Outspoken Avalon founder offers unvarnished opinions on biotech investing

About a year-and-a-half ago Avalon Ventures' founder Kevin Kinsella caused a stir when he attacked pharma companies for their "predatory" deals with biotech companies. Now the San Diego-based investor is back, offering his hometown newspaper some highly quotable views on biotech investing, the personalized med trend, the futility of gene sequencing and more. 

On biotech versus Internet investing: "Nothing could be more expensive than getting a drug approved. Nothing could be cheaper than to start an Internet company. If you're talking about therapeutics-based biotech, since that's where all the money is, then every idea is a big idea.

"If you can cure even an orphan disease, like Meniere's, Lou Gehrig's or the lysosomal storage diseases, then there's hundreds of millions, if not billions of dollars, of market value in solving the problem. If you're talking the Internet, every idea is a small idea until proven otherwise." 

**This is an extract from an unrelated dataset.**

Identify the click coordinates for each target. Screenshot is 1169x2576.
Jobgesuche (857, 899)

On getting funded: "People who have bad ideas, who can't get funded, they think there's a lack of capital. But if they're truly insanely great ideas, they'll get funded."

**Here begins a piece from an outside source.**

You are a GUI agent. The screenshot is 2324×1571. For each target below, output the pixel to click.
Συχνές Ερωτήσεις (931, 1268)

On personalized meds: "I'm very skeptical of personalized medicine. We're already bumping up against the physical age limits of homo sapiens. What more can you do to extend life? Most of the things that you can do, that far outweigh what you might get from a pill, are lifestyle, watching what you eat, getting enough sleep, enough exercise and avoiding stress.

"Yet people still smoke, and they drink to excess. They consume too many fats, too much sugar. Getting your complete genome sequenced, to find genotypic traits that are going to tell you more about your health? It won't do us much good, and, frankly, I don't think people really care. If they did, wouldn't they just change their lifestyle?"